Daft supports the distributed merge_columns/create_index of Lance
Is your feature request related to a problem?
Currently, daft only supports distributed read and write of lance. The merge_columns feature of lance itself is very useful for scenarios of adding columns. Here, it should be emphasized that the add_column mentioned here is not the with_columns in daft. with_columns is an in-memory operation, while add_column is persistently bound to the lance object.
I would like to propose the addition of this feature here. Preliminarily, there are several ideas as follows:
-
Implement merge_column as a type of write_lance, write_lance(operation = [append/create/merge]). If it is merge, compare the differences between the schema in the dataframe and the schema in the lance dataset. The newly added columns will be distributed in the form of merge_column. This approach seems a bit strange semantically, but lance itself can uniformly commit operations such as append/create/merge/update
-
Add a task framework, similar to supporting a fixed workflow, encapsulating several execution paradigms. However, the prerequisite here is to support operators like map/map_batches.
merge_column template
ds = daft.from_list([lance.fragment_id)] )
ds = ds.map(v -> process(fid -> merge_column))
ds.collect()
create_index template
ds = daft.from_list([lance.fragment_id)] )

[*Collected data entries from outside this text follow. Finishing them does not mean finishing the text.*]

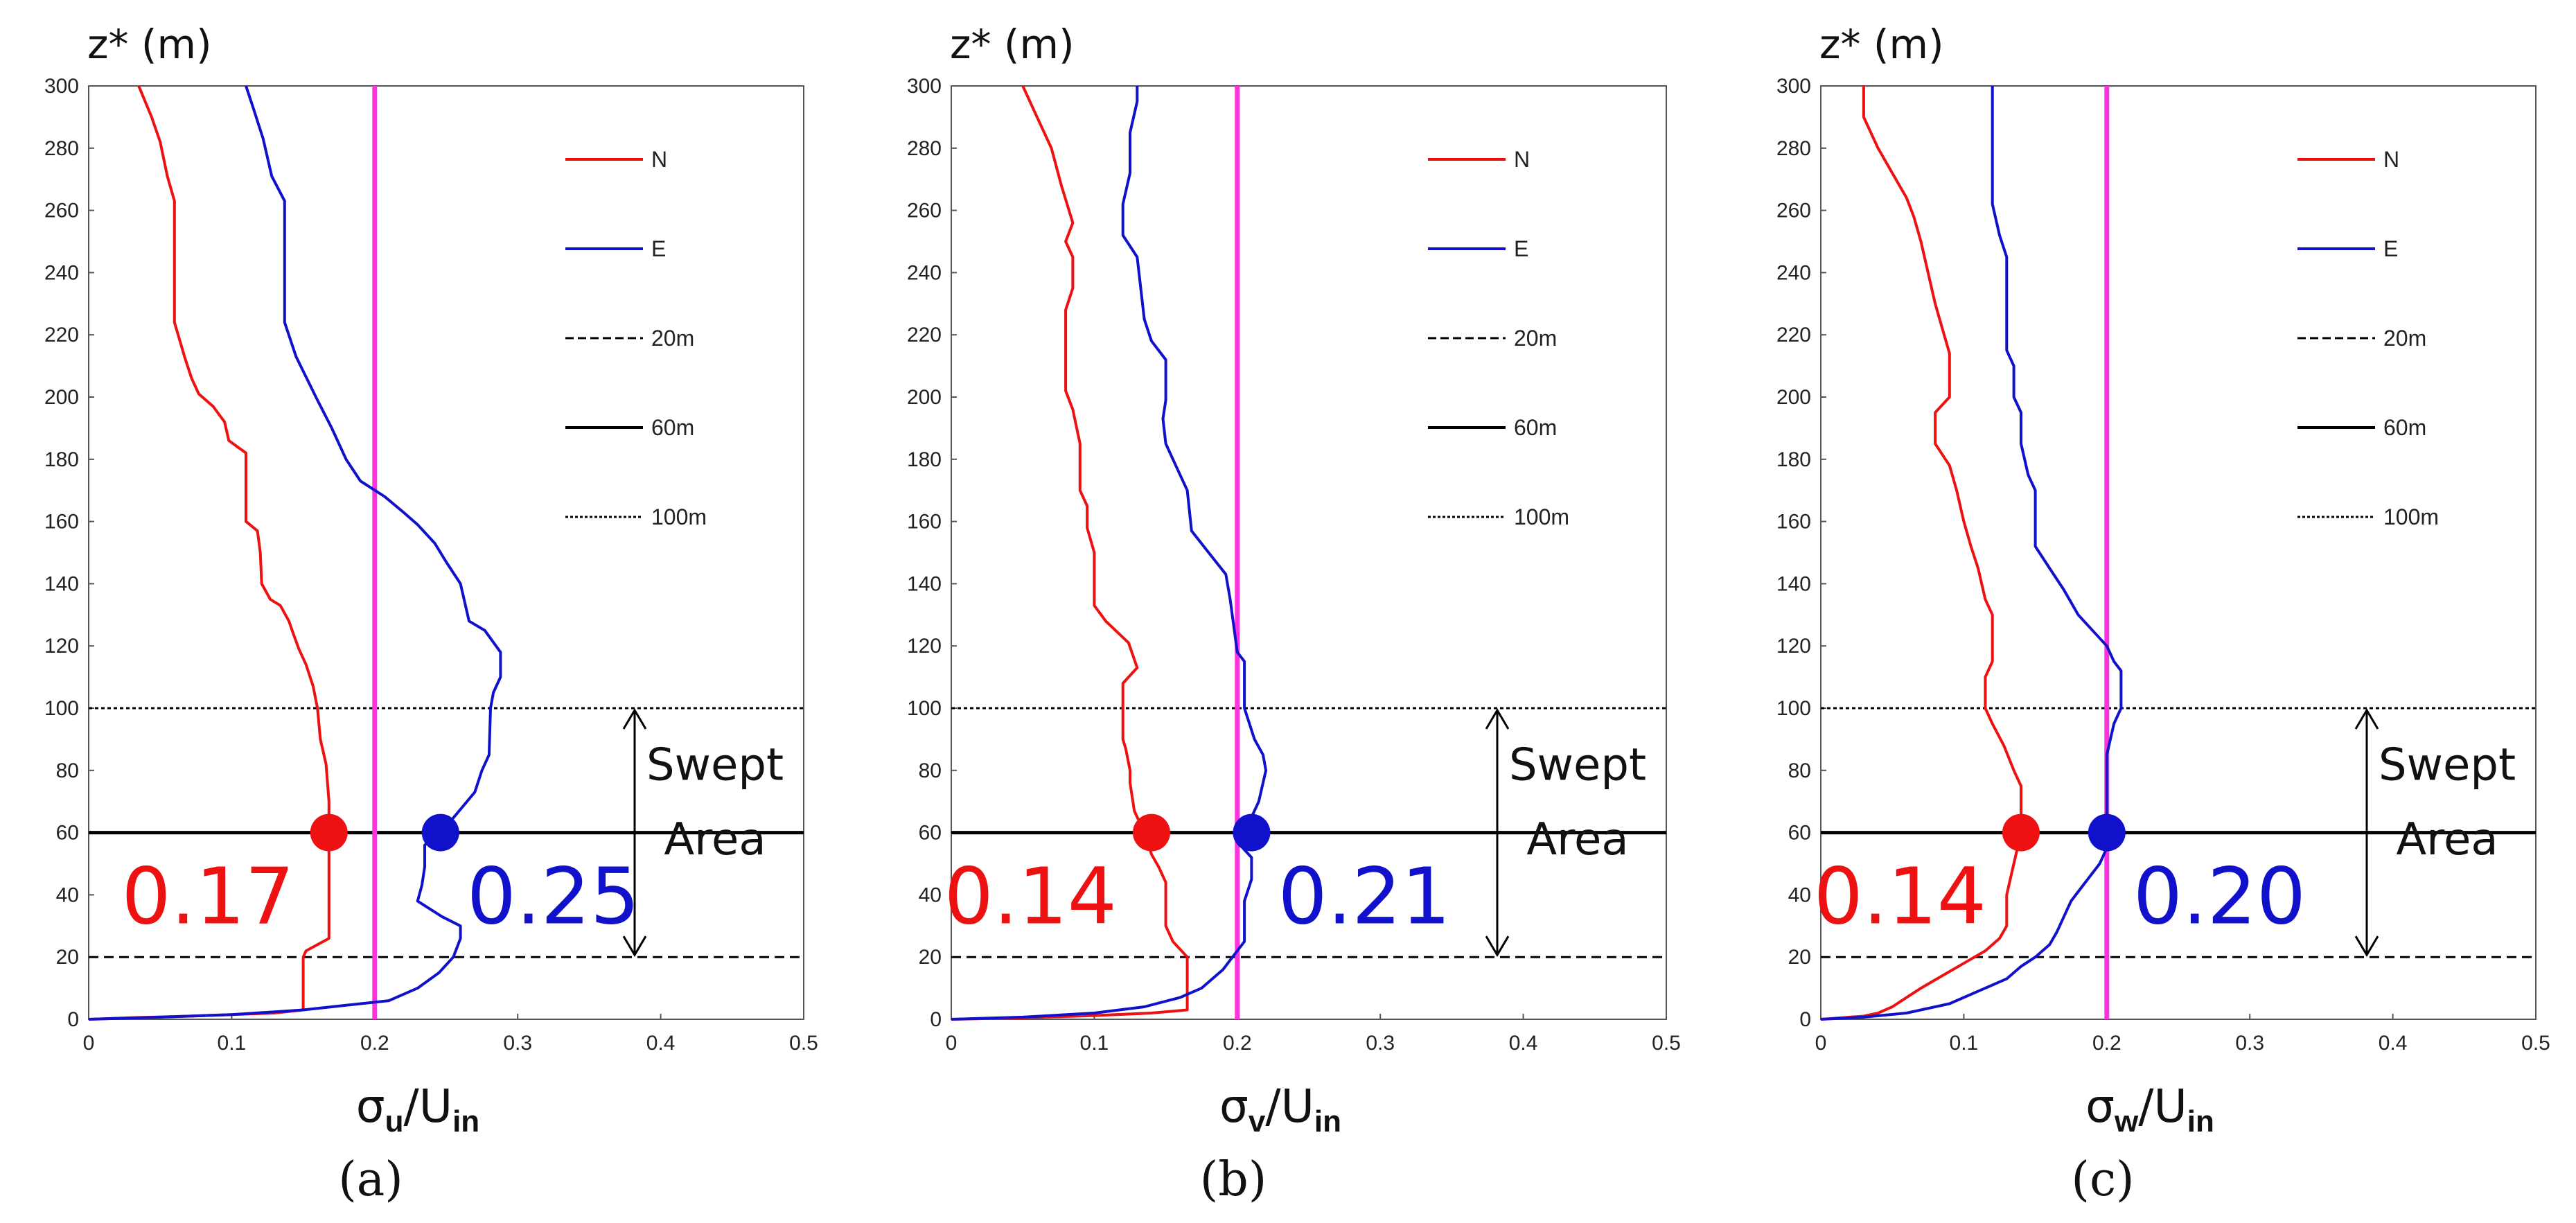  What do you see at coordinates (1794, 522) in the screenshot?
I see `y-tick-label: 160` at bounding box center [1794, 522].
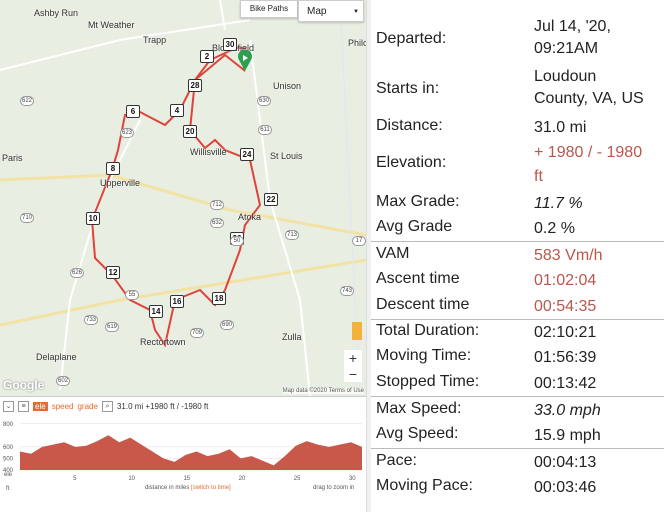 This screenshot has width=664, height=517. What do you see at coordinates (359, 241) in the screenshot?
I see `road-shield: 17` at bounding box center [359, 241].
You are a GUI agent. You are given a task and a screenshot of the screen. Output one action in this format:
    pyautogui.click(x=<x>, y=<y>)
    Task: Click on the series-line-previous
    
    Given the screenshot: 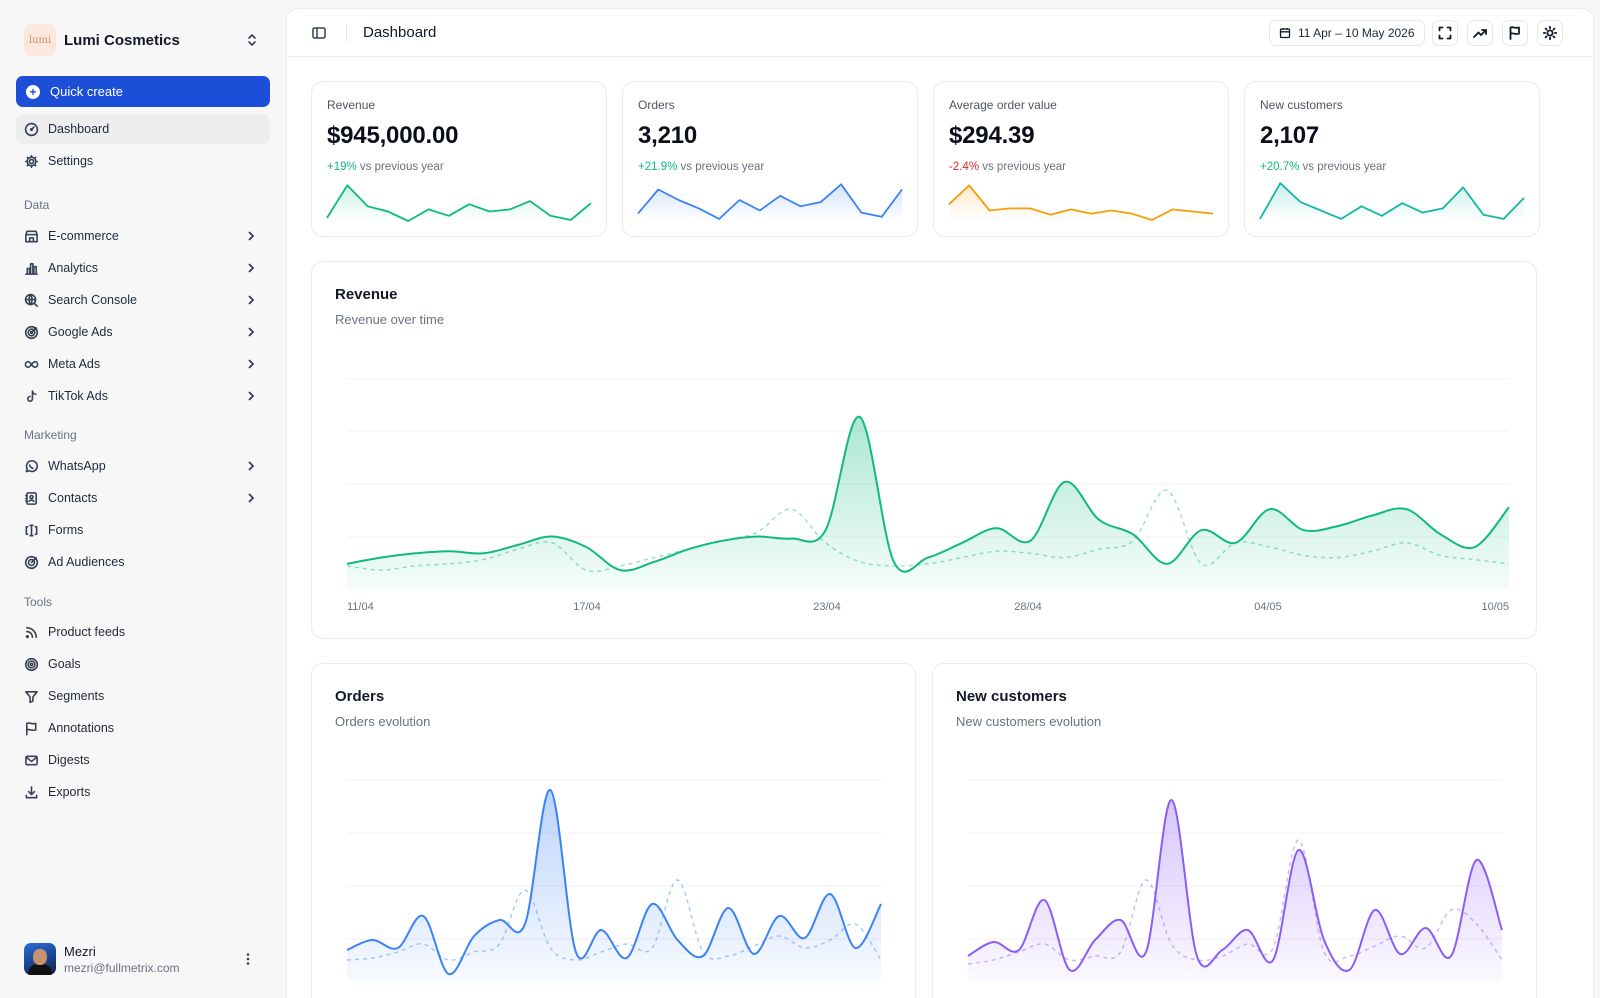 What is the action you would take?
    pyautogui.click(x=928, y=531)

ds = ds.map(v -> process(fid -> create_index))
ds.collect()
Describe the solution you'd like
as above
Describe alternatives you've considered
No response
Additional Context
No response
Would you like to implement a fix?
No
Sounds interesting, would def be something we would be looking help for!
Sounds interesting, would def be something we would be looking help for!
@srilman I really want to hear your suggestions here. This is also what I've been doing recently.